Poor Fabian got pulled over for being "Famous"
Party-animal "It" (?) boy Fabian Basabe is innocent of drunk driving, his lawyer claims, and is being railroaded by "bumbling" cops who targeted him because he is "famous". Basabe - who's renowned for "dipping" presidential daughter Barbara Bush on the dance floor - was arrested on Thanksgiving Eve at 1:20 a.m. when police say he drove his black Hummer SUV through a red light at Central Park West at 65th Street. After learning Basabe's license had been suspended, officers asked him to take a Breathalyzer test, which he allegedly failed. The snake-hipped playboy was charged with four infractions, including reckless driving, drunk driving and unlicensed driving.

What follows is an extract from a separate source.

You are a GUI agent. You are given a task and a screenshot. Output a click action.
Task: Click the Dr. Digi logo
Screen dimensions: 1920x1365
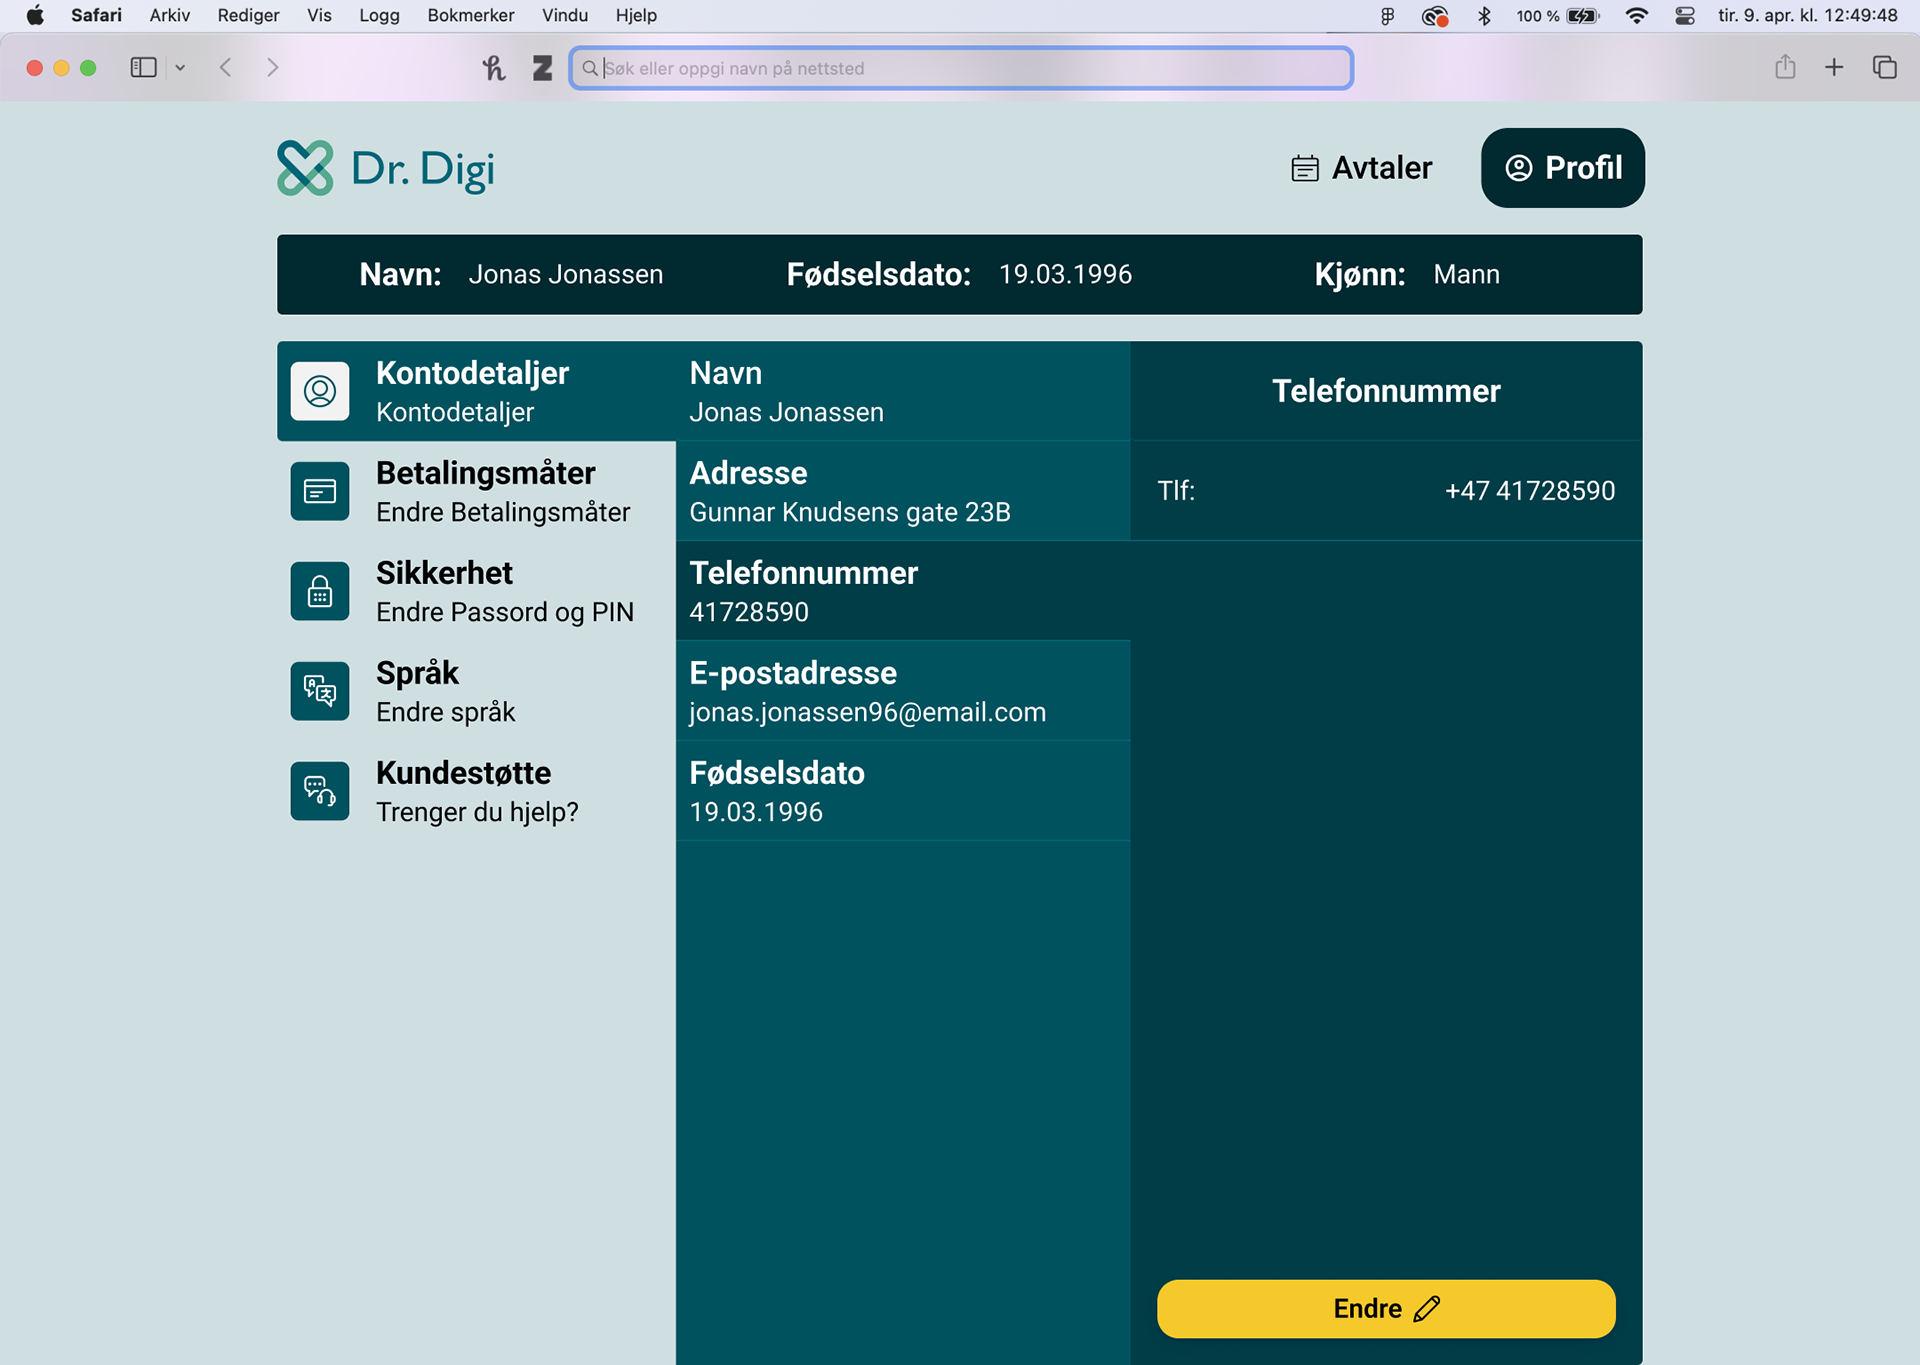coord(386,168)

Basabe's lawyer, Mark Jay Heller, said it's all a big mistake: "The bumbling officers who stopped Fabian Basabe's Hummer employed antiquated field equipment in an ill-fated attempt to test [his] sobriety." Heller also said in an e-mail that Basabe never should have been charged with driving with a suspended license because his suspension was lifted in 2005, "as could have been verified by a simple computer check . . . but for the fact that the officers, instead of affording Fabian Basabe the presumption of innocence . . . were too excited about potentially bagging a Page Six boldfaced-named defendant."

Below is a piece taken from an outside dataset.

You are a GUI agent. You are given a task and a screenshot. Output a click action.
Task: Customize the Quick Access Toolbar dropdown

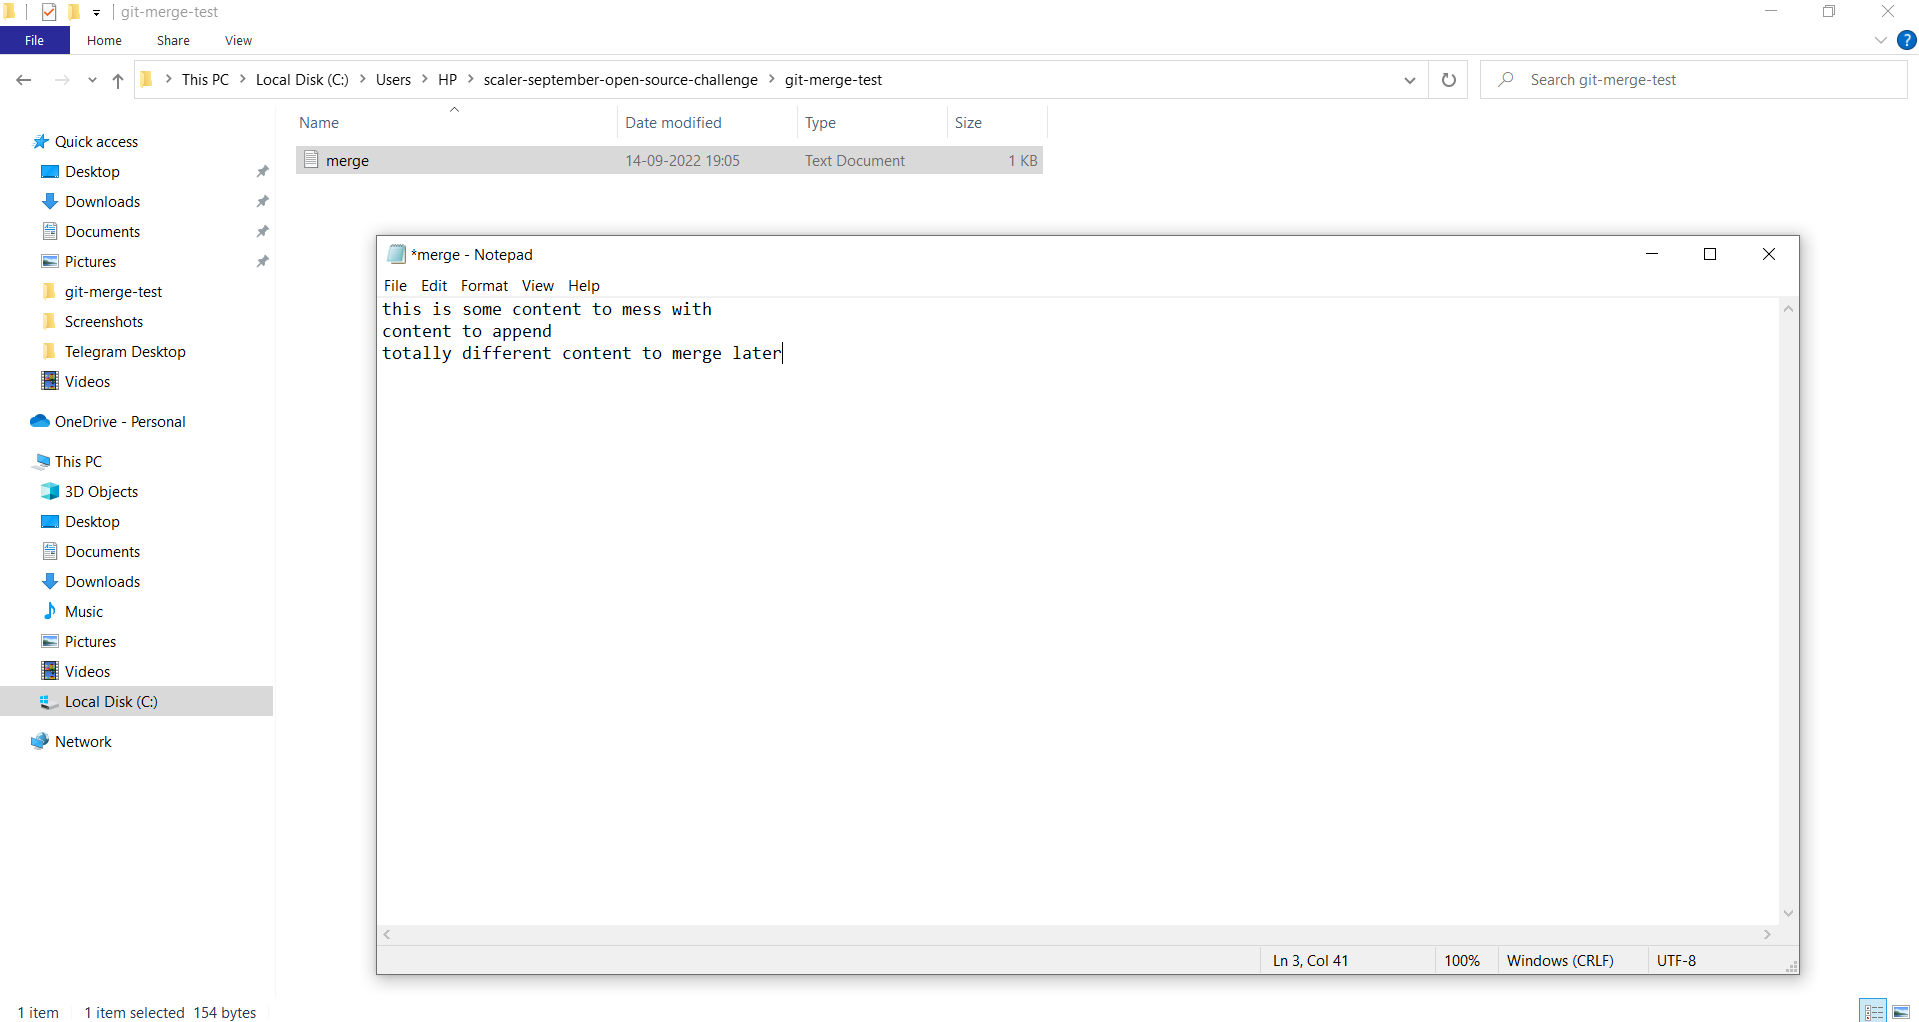point(96,12)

Basabe - who starred in the "Filthy Rich: Cattle Drive" reality TV show last year - has indeed made Page Six several times. For instance, in July 2005, we reported he was thrown out of Star Room in the Hamptons after knocking over vodka bottles and "swinging from the rafters like an orangutan," as a witness put it. Now that he's become a defendant himself, the Manhattan DA might have a hard time pressing Basabe's assault case against Bungalow 8 doorman Armin Amiri. Basabe had Armin arrested last July after accusing the debonaire doorman of beating him up a few weeks earlier outside the West 28th Street club. But the prosecutors have had the case adjourned because they had trouble getting hold of their star witness. "No wonder they couldn't find Fabian," laughed one lawyer. "He was on the road."